本件商標と、該「コンパス」の商標を比較するに、両者は「コンパス」の称呼を共通にするものである。

しかし、「コンパス」の称呼からは、製図道具の「COMPASS」の語を想起するというのが相当であり、造語と言える「COMPATH」の文字を想起するとはいい難いものである。

してみれば、本件商標と、商標権者の使用に係る商標とは、観念同一のものと言うことはできないし、観念において異なるものであるから、両者を、社会通念上同一のものであるとすることができない。

そうすると、商標本来の機能である自他商品識別標識としての実質的な差異はなく、社会通念上同一と認められる商標であるといわなければならない。




5. 取消2000-30778(登録第2451515号の登録取消審判事件)

(1)本件登録商標

下記の構成よりなり、第17類「被服(運動用特殊被覆を除く。)」(その他は省略)を指定商品とするものである。

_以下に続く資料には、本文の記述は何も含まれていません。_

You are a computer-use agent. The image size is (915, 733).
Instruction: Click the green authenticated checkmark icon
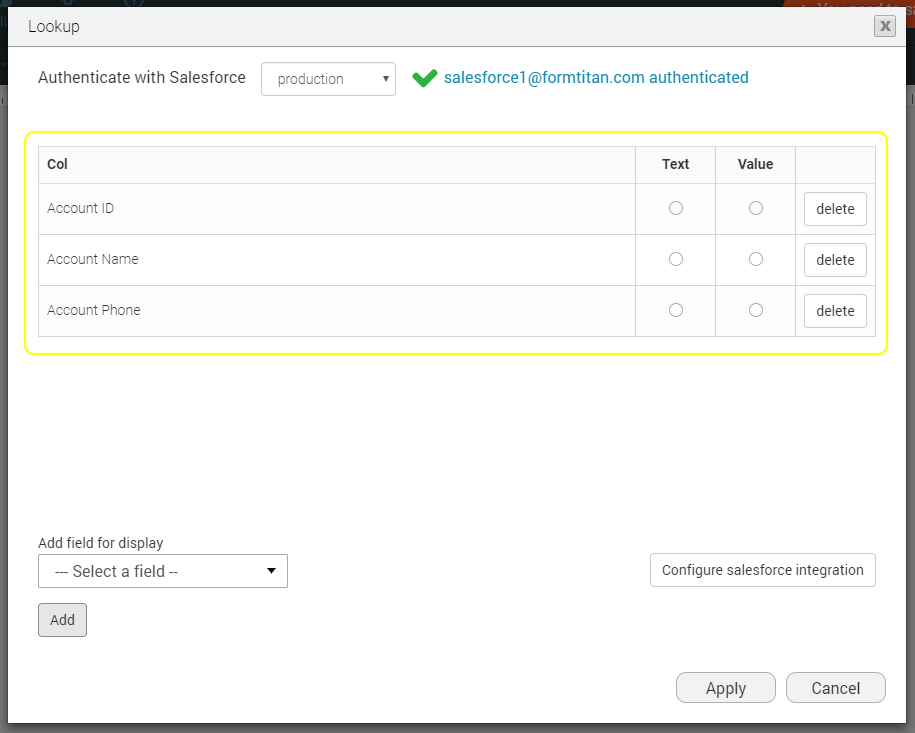[x=425, y=78]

(2) 商標権者は、指定商品の被服の範疇に含まれる商品に下記の商標を使用していた。

(3)審判における判断

本件商標は、上記(1)の通り「ワープ」の文字中の「ー」の上部において交差する円状様のものを描き、その左側の円弧が「ワ」の左上部を白抜きする如く、また、右側の円弧は「プ」の「゜」の上部で止まる様に描かれた特徴を有する構成から成るものである。他方、使用商標は、上記(2)の通り「warp」の文字を中央に大きく書し、その上部に「akatesnowsurfsoundstyle」の文字を小さく書し、下部に「magazine」及び「Japan」の文字を使用してなるものである。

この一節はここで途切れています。